Strong relationships built on mutual trust between lenders and borrowers will be the foundation of future lending growth, according to Carl D’Ammassa, director of business finance at Aldermore. “During the downturn, SMEs saw their funding lines removed or they were declined for new lending, eroding trust in the lenders they had relied on. Understandably this made them wary about using external finance, a distrust they are only now overcoming.”
Thomas Parry, research manager at the Forum of Private Business, agrees. “The fall-out from the financial crisis created a perfect storm. Banks were foreclosing what many believed were viable businesses, and owner-managers had their houses and even their health and personal life on the line. It created a trust issue that would last a decade.”

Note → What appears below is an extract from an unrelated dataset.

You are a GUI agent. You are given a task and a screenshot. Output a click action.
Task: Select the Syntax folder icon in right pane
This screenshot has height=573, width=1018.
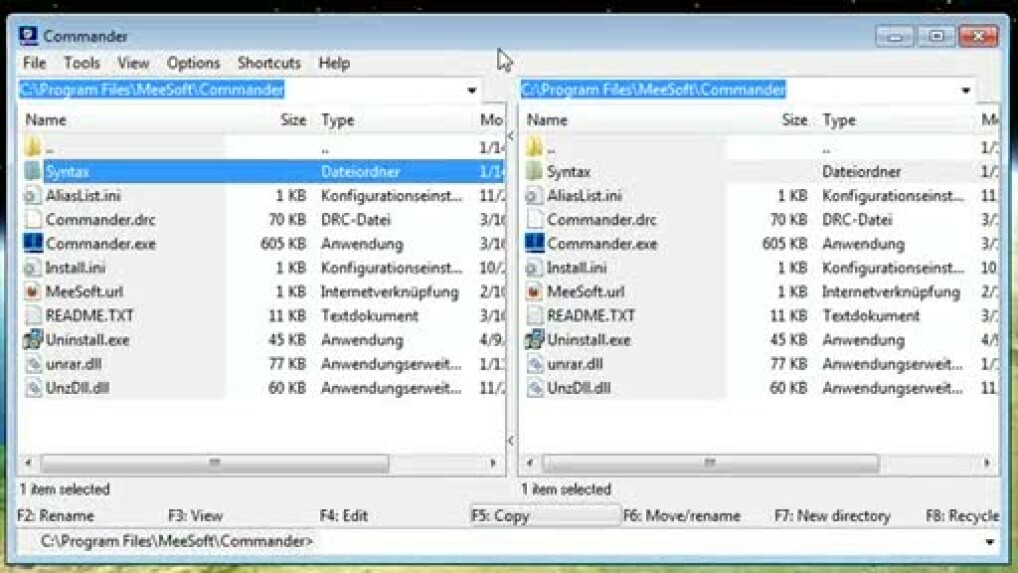(x=534, y=172)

But banks are working hard to renew relationships. For example, after a recent conversation with his bank manager, one local retailer was unexpectedly offered finance to buy the premises he had been renting for many years. “He was gobsmacked – and he is considering the purchase as it could be part of his pension,” says James Cliffe, head of business banking at HSBC. “We see too many entrepreneurs who think that the banks won’t lend to a company like theirs – and we need to break that myth.”
Owner-managers can help themselves by learning how to present their loan applications. “We know that accountancy firms are hiring former banking advisers to help clients speak the same language as lenders and improve their chances of success,” Mr Parry adds.
Trust is hard won and quickly lost, as financial institutions have discovered. But for owner-managers, the good news is new relationships could be just around the corner.